The screeches and screams reportedly heard rolling across the hills and vales of Rappahannock were not wails of disappointment from residents whose favored candidates did not win on Tuesday. But what were they?

Maybe the cries of foxes? Or the howls of coyotes? Or the Blue Ridge version of Big Foot?

Or could it be, someone hazarded a guess, a mountain lion? Is that really possible? This apex predator was driven from the eastern United States long ago by hunters and farmers fearful for their flocks. Its absence helps explain the presence of coyotes from the West; they’re filling a void.

In the century since mountain lions have gone missing, sightings (hearings?) are occasionally reported. Locally, the late environmentalist Bob Dennis swore he once caught a glimpse of an eastern mountain lion, or cougar, near Flint Hill. But he admitted that what he saw might have been influenced by what he had drink.

And there has never been any hard evidence — scat, tracks, clumps of fur — to confirm that the wild cat still lives among us. All we have are active imaginations and occasional place names — like Wildcat Mountain just across the Rappahannock River in Fauquier County.

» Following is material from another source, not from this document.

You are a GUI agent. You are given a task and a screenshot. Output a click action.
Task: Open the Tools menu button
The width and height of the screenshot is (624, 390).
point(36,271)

Still, we want to believe. That the mountain lion, despite our sins against nature, is still amongst us gives rise to hope: No matter our sins, they can be subject to redemption. No matter how much we became captive to our fears, they can be transformed into awe and appreciation.

In the woods, dark and deep, which Rappahannock still has in abundance, we’re lucky to be able to at least entertain the notion of perhaps rediscovering the long-lost mountain lion. That possibility somehow mitigates our very worst fears, those springing from the wilderness’s most terrifying unknown: not nature, but human nature itself.

Walter Nicklin


  1. Unfortunately the only one I’ve ever seen in Virginia was dead. In the late 90’s prior to when the area exploded with development there was one dead on the side of the road on route 29 in Gainesville. It slowed traffic enough for me to confirm it was a Mt Lion.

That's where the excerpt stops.